Tra i quesiti posti ad Angelini: se conosceva la residenza di Conga, se conosce il tipo di laurea conseguita, che cosa avrebbe potuto fare Conga per la sua clinica, se il giorno dei prelievi dei soldi coincide con i giorni delle dazioni dei soldi, se conosce Walter Russo dirigente della Asl, che cosa poteva fare Aracu per Villa Pini, se nel suo incontro con Bondi ha parlato di Conga.
«Sono stato ricevuto 5 minuti dal coordinatore nazionale del Pdl Sandro Bondi», ha ribadito Angelini, «ma quando uno parla con il faraone non può certo lamentarsi dell’ultimo sacerdote, se uno si lamenta lo fa per tutta la corte. Non sono sceso nei particolari delle dazioni ma ho parlato della conduzione del partito da parte di Sabatino Aracu, allora coordinatore del Pdl, e delle conseguenze che questo poteva avere su di me e la mia clinica».
L’avvocato Valentini è sembrata contrariata in più punti, mentre Conga è stato pesantemente richiamato all’ordine dal presidente. Alla fine lo stesso ex manager ha chiesto di poter rendere dichiarazioni spontanee ma il giudice ha calendarizzato l’intervento dopo la fine dell’escussione del testimone successivo. Per motivi non dichiarati poi Conga ha rinunciato a parlare.
Il procuratore Trifuoggi ha poi chiesto ad Angelini se tutte le volte che questi si recava a Collelongo per parlare con Del Turco effettivamente lo aveva trovato in casa.
«Un paio di volte ricordo di averlo mancato», ha risposto l’ex patron di Villa Pini.
Controesame finito in meno di 20 minuti. Al momento dell’abbandono dell’aula Angelini si è avvicinato all’avvocato Giandomenico Caiazza, difensore di Del Turco, per stringergli la mano, porgergli formalmente le sue scuse “in privato” dopo averlo fatto ieri al microfono. Caiazza lo ha rassicurato ed è apparso sereno lasciandosi senza apparente rancore.

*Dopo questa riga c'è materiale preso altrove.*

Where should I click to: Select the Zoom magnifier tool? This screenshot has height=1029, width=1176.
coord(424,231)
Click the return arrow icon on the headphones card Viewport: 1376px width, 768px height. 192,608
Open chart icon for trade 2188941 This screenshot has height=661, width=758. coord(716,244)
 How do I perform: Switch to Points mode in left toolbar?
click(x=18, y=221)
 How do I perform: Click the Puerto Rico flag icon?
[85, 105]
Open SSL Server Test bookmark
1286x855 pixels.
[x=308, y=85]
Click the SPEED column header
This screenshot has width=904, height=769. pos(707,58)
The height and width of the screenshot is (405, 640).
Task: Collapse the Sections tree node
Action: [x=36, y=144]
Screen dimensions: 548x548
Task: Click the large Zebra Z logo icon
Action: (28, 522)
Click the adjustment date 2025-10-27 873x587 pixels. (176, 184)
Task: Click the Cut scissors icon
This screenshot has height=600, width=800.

Ieri lo steso Caiazza aveva annunciato una querela contro Angelini che lo aveva attaccato per l’ennesima volta.


E’ stata la volta poi di alcuni componenti delle commissioni regionali permanenti che hanno raccontato ulteriori dettagli sulle “famose” ispezioni alle cliniche private, i loro metodi, i criteri adottati.
Si è parlato nello specifico delle ispezioni nelle maggiori cliniche private riferite all’anno 2004, facendo emergere evidenti sproporzioni tra il budget assegnato, il totale effettivamente erogato dalla Regione e le cifre, invece, decurtate per i ricoveri inappropriati.
Si è visto così che nel 2004 nei controlli a Pierangeli i fondi pubblici assegnati erano pari a quasi 18 milioni di euro mentre le contestazioni ammontavano a 48.880 euro; per la clinica Spatocco fondi per circa 15 mln e ricoveri inappropriati per 25mila euro, Villa Serena fondi per 24milioni e decurtazioni per 12mila euro. Tra i vari tecnicismi che regolavano i controlli della Regione nelle strutture private è anche emerso che i controlli venivano effettuati soltanto su un campione del 5% di cartelle cliniche, che molti dubbi vi sono circa il reale sorteggio casuale delle stesse cartelle e che infine dopo i controlli la sanzione faceva riferimento esclusivamente al 5% e non invece estesa e calcolata in proiezione sul 100% .
Il presidente De Santis ha poi disposto l’acquisizione delle sentenze già emesse con altro rito degli altri imputati tra i quali Giancarlo Masciarelli, Pietro Anello, Giovanni Pace, Vincenzo Trozzi, Giordano Cerigioni. Nella prossima udienza, fissata per il 27 aprile, sarà ascoltato Luigi Pierangeli, titolare dell’omonima clinica privata.